The signing of an agreement between Qatar and the United States to fight terrorism financing put that particular ball into the neighbours' court. Qatar can reasonably insist the others sign the same agreements with the United States. Saudi Arabia will find that an impossible condition, if past performance is any indication, according to the article.
Reducing the 13-point ultimatum to six slightly vaguer demands does not appear to have fazed Doha, while world opinion remains mesmerised by the original impossible set of demands.
"The neighbours have few options to change Qatar's calculations. Direct military force would bring catastrophic consequences for all. Imposing a naval and air blockade would be as dangerous. It would run the risk of direct confrontation with Iran, not to speak of the disruption of vital natural gas deliveries worldwide."

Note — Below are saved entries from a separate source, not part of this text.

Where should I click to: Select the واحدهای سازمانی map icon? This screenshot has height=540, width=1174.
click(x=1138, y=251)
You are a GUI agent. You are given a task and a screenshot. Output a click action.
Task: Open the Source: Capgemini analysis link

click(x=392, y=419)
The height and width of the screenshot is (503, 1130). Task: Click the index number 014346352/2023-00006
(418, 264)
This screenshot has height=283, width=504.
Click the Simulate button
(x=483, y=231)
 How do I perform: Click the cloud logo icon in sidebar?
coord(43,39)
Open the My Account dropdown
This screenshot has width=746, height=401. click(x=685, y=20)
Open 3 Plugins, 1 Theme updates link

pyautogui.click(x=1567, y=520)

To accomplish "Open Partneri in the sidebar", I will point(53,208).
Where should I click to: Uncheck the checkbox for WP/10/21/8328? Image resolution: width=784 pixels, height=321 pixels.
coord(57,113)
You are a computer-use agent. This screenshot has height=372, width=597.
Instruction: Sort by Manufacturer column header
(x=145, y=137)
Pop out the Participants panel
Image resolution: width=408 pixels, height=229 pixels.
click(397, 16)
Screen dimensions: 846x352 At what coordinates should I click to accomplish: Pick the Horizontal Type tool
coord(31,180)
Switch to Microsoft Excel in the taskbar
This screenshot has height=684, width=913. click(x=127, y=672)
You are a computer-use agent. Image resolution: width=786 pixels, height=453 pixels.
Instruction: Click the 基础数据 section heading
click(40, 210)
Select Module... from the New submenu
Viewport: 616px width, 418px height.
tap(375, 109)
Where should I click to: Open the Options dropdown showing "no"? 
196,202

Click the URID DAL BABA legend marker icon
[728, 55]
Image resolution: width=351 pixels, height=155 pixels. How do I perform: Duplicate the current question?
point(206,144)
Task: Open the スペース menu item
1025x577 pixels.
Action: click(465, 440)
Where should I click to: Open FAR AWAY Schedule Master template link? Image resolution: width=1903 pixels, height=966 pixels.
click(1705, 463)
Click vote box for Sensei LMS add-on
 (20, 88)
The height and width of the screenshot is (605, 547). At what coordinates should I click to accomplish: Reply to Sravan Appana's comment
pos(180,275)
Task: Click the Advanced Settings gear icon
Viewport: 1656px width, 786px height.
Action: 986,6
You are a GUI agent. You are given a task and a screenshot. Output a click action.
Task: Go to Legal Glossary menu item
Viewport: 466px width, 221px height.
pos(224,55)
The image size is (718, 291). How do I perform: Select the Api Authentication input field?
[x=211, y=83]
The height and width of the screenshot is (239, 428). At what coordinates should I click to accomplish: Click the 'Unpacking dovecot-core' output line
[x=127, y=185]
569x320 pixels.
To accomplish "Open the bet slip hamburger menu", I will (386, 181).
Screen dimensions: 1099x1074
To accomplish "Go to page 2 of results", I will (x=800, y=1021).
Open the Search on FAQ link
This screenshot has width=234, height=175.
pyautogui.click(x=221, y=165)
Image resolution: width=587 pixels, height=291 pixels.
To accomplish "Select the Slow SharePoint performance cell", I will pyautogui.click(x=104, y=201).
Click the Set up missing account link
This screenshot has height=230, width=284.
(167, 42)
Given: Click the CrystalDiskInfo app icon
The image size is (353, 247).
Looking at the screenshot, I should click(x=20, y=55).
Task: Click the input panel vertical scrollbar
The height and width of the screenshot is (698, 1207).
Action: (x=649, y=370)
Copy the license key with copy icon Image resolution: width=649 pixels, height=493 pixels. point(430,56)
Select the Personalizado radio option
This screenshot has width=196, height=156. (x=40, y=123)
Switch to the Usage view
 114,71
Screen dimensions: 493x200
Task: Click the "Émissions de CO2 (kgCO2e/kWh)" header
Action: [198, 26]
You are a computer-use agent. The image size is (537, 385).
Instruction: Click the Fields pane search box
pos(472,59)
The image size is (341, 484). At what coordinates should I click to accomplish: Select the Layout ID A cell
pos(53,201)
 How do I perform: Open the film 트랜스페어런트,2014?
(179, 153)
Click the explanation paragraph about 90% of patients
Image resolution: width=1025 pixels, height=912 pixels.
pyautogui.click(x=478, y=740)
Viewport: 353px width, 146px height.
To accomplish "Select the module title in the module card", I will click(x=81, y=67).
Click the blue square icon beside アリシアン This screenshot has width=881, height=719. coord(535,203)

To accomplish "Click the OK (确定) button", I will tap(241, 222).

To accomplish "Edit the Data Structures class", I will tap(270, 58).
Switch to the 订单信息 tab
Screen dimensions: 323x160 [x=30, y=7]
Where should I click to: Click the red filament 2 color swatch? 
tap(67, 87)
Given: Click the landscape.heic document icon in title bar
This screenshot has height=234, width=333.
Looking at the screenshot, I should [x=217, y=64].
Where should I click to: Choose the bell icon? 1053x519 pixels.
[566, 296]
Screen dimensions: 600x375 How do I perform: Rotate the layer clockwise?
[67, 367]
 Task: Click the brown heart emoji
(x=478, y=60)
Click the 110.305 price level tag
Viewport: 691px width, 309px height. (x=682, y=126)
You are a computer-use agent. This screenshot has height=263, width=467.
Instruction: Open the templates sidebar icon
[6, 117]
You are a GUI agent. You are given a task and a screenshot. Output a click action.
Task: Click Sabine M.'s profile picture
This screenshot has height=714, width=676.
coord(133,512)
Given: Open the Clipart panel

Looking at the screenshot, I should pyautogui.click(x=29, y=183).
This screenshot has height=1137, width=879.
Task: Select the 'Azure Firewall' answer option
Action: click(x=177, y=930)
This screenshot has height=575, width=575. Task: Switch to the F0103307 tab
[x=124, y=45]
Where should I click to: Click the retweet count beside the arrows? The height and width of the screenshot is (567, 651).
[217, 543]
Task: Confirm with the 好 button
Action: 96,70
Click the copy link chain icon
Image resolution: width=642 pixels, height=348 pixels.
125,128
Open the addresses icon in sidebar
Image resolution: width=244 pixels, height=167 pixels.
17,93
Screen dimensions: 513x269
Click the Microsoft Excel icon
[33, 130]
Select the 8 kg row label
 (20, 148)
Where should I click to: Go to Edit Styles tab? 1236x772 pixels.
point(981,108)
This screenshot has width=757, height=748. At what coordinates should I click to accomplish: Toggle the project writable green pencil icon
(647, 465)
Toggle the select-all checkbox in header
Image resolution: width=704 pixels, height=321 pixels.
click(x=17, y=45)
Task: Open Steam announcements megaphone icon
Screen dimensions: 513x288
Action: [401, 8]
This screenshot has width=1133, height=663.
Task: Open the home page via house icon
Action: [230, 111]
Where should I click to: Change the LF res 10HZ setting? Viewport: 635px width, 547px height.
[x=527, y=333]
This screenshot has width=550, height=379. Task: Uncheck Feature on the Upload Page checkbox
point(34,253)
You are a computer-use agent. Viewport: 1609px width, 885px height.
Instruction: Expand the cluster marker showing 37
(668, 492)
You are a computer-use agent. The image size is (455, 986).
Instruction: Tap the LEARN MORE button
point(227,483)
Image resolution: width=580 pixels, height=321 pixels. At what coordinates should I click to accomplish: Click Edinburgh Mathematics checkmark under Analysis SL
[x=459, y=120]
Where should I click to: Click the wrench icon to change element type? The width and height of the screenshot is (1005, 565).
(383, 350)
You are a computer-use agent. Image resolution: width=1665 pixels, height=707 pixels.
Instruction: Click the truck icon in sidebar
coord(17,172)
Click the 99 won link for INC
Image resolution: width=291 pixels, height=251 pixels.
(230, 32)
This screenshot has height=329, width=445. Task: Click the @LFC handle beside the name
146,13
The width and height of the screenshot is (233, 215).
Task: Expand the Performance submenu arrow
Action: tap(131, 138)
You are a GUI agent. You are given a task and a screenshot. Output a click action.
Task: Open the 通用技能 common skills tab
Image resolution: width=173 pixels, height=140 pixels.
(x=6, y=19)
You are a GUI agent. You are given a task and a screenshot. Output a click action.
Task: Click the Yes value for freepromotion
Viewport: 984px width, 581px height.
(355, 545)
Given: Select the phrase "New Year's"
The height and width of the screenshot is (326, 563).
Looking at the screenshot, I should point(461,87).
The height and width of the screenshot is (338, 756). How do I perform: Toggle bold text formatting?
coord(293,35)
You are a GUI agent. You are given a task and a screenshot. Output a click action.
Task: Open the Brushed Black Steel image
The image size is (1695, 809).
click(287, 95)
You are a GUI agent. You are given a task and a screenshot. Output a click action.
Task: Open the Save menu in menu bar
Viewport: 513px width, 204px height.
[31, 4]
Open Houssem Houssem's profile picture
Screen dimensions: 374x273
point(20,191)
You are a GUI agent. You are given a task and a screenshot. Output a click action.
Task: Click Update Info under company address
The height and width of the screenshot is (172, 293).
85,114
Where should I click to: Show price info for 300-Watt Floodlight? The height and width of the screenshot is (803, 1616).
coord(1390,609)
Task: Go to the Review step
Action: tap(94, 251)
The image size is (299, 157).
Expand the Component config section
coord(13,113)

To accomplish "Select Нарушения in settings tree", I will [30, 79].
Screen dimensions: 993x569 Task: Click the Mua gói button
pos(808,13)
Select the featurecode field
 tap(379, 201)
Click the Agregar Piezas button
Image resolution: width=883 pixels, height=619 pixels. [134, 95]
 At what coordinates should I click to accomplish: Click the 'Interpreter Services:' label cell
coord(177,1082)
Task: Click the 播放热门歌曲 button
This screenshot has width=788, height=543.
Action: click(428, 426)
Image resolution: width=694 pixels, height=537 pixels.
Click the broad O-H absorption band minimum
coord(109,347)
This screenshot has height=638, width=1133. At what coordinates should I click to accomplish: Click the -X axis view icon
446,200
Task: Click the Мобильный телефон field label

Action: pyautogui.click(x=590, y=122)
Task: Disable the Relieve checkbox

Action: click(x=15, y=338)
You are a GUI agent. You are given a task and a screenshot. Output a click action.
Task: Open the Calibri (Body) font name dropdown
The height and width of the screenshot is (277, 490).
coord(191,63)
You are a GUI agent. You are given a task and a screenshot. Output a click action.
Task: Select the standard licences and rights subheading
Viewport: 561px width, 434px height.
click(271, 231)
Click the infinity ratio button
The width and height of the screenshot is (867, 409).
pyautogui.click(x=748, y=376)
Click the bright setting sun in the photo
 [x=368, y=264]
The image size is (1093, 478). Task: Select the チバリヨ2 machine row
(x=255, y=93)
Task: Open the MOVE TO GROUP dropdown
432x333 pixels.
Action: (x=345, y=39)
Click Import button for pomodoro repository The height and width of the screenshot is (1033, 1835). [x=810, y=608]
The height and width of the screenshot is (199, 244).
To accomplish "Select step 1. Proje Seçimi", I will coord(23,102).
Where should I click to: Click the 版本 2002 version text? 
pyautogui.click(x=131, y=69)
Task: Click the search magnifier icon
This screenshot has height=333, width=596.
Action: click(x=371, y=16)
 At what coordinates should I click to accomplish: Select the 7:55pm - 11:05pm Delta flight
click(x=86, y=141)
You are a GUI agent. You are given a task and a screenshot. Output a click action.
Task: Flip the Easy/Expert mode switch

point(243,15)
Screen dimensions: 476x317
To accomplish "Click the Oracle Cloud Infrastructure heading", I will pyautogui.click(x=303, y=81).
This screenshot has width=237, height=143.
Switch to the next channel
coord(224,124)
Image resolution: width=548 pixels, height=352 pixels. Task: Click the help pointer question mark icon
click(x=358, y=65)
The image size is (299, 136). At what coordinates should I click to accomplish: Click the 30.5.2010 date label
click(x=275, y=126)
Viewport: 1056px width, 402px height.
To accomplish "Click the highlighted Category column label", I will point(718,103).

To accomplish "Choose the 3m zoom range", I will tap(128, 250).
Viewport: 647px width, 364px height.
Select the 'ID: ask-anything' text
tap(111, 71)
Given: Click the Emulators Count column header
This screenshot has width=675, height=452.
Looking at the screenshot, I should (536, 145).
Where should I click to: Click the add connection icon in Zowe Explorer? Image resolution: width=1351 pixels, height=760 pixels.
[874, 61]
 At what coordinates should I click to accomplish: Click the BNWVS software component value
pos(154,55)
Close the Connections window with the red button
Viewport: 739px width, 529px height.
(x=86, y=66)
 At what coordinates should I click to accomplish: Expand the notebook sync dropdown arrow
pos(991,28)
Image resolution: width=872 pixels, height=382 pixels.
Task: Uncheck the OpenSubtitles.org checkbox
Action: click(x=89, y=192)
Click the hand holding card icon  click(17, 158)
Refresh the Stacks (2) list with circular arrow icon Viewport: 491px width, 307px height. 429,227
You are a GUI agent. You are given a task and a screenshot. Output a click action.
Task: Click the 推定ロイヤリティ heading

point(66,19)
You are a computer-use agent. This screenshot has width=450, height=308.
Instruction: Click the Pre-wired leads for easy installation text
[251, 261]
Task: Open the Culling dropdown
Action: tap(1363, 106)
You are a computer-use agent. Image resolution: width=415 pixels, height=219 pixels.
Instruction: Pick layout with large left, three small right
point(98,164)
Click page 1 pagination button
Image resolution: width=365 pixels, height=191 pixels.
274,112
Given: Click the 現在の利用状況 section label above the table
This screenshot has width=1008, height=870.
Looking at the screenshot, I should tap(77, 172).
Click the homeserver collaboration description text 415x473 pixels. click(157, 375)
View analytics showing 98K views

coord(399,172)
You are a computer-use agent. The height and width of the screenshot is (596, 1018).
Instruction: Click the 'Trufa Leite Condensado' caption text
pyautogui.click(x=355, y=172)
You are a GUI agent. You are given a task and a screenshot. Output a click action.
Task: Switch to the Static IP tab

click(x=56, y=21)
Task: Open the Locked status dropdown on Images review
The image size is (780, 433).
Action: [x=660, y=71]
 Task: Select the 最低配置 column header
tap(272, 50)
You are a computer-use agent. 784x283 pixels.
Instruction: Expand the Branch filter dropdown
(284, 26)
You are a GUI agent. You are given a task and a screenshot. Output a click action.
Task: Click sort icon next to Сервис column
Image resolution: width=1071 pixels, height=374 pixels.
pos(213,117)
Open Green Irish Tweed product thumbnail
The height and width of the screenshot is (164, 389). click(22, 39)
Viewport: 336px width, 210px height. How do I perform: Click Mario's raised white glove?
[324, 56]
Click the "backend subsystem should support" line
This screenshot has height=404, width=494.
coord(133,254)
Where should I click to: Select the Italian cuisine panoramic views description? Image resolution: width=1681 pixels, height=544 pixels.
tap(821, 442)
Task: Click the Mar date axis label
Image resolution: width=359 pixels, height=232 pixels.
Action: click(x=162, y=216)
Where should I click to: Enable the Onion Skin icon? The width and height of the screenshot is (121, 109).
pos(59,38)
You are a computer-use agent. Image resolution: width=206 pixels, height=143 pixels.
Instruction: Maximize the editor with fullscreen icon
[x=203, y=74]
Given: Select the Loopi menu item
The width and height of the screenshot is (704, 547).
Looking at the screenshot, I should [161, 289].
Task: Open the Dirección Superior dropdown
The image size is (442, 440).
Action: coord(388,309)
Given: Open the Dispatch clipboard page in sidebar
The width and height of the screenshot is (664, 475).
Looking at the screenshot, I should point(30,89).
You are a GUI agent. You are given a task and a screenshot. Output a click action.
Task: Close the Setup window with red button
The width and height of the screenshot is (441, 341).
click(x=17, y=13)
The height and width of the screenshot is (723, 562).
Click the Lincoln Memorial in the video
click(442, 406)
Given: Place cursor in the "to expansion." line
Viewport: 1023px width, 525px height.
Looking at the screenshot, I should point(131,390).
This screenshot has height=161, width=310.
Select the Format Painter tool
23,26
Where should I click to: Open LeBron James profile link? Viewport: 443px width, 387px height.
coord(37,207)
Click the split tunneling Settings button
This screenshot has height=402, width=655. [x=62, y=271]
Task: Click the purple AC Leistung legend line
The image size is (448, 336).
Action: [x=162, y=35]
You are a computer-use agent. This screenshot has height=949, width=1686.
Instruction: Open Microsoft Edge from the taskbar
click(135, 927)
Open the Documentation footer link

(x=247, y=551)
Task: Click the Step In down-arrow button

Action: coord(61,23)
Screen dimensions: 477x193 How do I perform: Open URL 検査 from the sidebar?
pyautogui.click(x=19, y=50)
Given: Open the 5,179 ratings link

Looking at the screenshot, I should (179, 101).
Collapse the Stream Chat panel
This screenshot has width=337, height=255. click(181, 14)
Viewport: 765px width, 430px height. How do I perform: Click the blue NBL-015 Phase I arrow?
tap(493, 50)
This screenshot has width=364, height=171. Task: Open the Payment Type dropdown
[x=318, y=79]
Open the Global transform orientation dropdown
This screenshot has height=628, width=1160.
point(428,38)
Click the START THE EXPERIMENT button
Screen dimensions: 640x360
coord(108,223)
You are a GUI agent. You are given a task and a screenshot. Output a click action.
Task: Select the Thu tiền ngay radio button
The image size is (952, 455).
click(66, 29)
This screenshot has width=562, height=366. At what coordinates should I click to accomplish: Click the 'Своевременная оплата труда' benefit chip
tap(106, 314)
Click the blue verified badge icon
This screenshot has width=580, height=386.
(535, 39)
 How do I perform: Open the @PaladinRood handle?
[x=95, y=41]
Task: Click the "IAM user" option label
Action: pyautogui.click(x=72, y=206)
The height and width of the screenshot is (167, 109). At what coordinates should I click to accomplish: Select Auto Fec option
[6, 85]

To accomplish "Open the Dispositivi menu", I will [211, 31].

The neighbours also have few economic options for turning the screws. Stopping existing imports of Qatari natural gas to the UAE and Egypt would hurt those countries, while Qatar Petroleum and its partners could easily find other markets. Withdrawing UAE and Saudi deposits from Qatari banks would hurt liquidity but only for a short time as Qatar Central Bank reserves can easily sustain the riyal peg without need to touch Qatar Investment Authority's foreign assets.
The full-throated smear campaign, launched by the new Saudi Arabian Public Relations Committee in the US has done more damage to the reputation of the siege countries than to that of Qatar, the article said.
The UAE, in the meantime, realising that depriving its citizens of televised international sports games was a dangerous step too far, quietly decided to allow beIN, the Al Jazeera-owned worldwide sports channel, back on air.
The leadership in Abu Dhabi and Riyadh have boxed themselves in. Without a dramatic game-changer, this stand-off will persist into the indefinite future. However, Riyadh needs a solution. The attempts by the Saudi leadership to reform the country's economy created resentment among those who benefit from the existing system. The military adventure on Yemen has turned bad. Now the regime faces the potential embarrassment of failing to beat Qatar.
The only way out of this impasse remains the proposal by US Secretary of State Tillerson. The question of terrorism financing can be resolved through bilateral arrangements between the US and the GCC countries. Other issues need to be resolved through quiet mediation and negotiation.